Breyer M D, Breyer R M
Division of Nephrology, Department of Medicine, Vanderbilt University, Nashville, Tennessee 37232, USA.
Annu Rev Physiol. 2001;63:579-605. doi: 10.1146/annurev.physiol.63.1.579.
Renal cyclooxygenase 1 and 2 activity produces five primary prostanoids: prostaglandin E2, prostaglandin F2alpha, prostaglandin I2, thromboxane A2, and prostaglandin D2. These lipid mediators interact with a family of distinct G protein-coupled prostanoid receptors designated EP, FP, IP, TP, and DP, respectively, which exert important regulatory effects on renal function. The intrarenal distribution of these prostanoid receptors has been mapped, and the consequences of their activation have been partially characterized. FP, TP, and EP1 receptors preferentially couple to an increase in cell calcium. EP2, EP4, DP, and IP receptors stimulate cyclic AMP, whereas the EP3 receptor preferentially couples to Gi, inhibiting cyclic AMP generation. EP1 and EP3 mRNA expression predominates in the collecting duct and thick limb, respectively, where their stimulation reduces NaCl and water absorption, promoting natriuresis and diuresis. The FP receptor is highly expressed in the distal convoluted tubule, where it may have a distinct effect on renal salt transport. Although only low levels of EP2 receptor mRNA are detected in the kidney and its precise intrarenal localization is uncertain, mice with targeted disruption of the EP2 receptor exhibit salt-sensitive hypertension, suggesting that this receptor may also play an important role in salt excretion. In contrast, EP4 receptor mRNA is predominantly expressed in the glomerulus, where it may contribute to the regulation of glomerular hemodynamics and renin release. The IP receptor mRNA is highly expressed near the glomerulus, in the afferent arteriole, where it may also dilate renal arterioles and stimulate renin release. Conversely, TP receptors in the glomerulus may counteract the effects of these dilator prostanoids and increase glomerular resistance. At present there is little evidence for DP receptor expression in the kidney. These receptors act in a concerted fashion as physiological buffers, protecting the kidney from excessive functional changes during periods of physiological stress. Nonsteroidal anti-inflammatory drug (NSAID)-mediated cyclooxygenase inhibition results in the loss of these combined effects, which contributes to their renal effects. Selective prostanoid receptor antagonists may provide new therapeutic approaches for specific disease states.

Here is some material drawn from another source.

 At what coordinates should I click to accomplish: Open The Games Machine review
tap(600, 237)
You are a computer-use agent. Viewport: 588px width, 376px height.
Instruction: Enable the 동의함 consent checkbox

肾环氧化酶1和2的活性产生五种主要的前列腺素:前列腺素E2、前列腺素F2α、前列腺素I2、血栓素A2和前列腺素D2。这些脂质介质分别与一组不同的G蛋白偶联前列腺素受体相互作用,这些受体分别称为EP、FP、IP、TP和DP,它们对肾功能发挥重要的调节作用。这些前列腺素受体的肾内分布已被绘制出来,并且它们激活后的后果也已部分得到阐明。FP、TP和EP1受体优先与细胞内钙的增加偶联。EP2、EP4、DP和IP受体刺激环磷酸腺苷(cAMP),而EP3受体优先与Gi偶联,抑制cAMP的生成。EP1和EP3的信使核糖核酸(mRNA)表达分别在集合管和髓袢升支粗段占主导地位,在这些部位它们的刺激会减少氯化钠和水的重吸收,促进尿钠排泄和利尿。FP受体在远曲小管中高度表达,在那里它可能对肾盐转运有独特的作用。虽然在肾脏中仅检测到低水平的EP2受体mRNA,并且其确切的肾内定位尚不确定,但EP2受体靶向敲除的小鼠表现出盐敏感性高血压,这表明该受体可能在盐排泄中也起重要作用。相反,EP4受体mRNA主要在肾小球中表达,在那里它可能有助于调节肾小球血流动力学和肾素释放。IP受体mRNA在肾小球附近、入球小动脉中高度表达,在那里它也可能扩张肾小动脉并刺激肾素释放。相反,肾小球中的TP受体可能抵消这些舒张性前列腺素的作用并增加肾小球阻力。目前几乎没有证据表明肾脏中存在DP受体表达。这些受体以协同的方式作为生理缓冲剂起作用,在生理应激期间保护肾脏免受过度的功能变化影响。非甾体抗炎药(NSAID)介导的环氧化酶抑制导致这些联合作用丧失,这促成了它们的肾脏效应。选择性前列腺素受体拮抗剂可能为特定疾病状态提供新的治疗方法。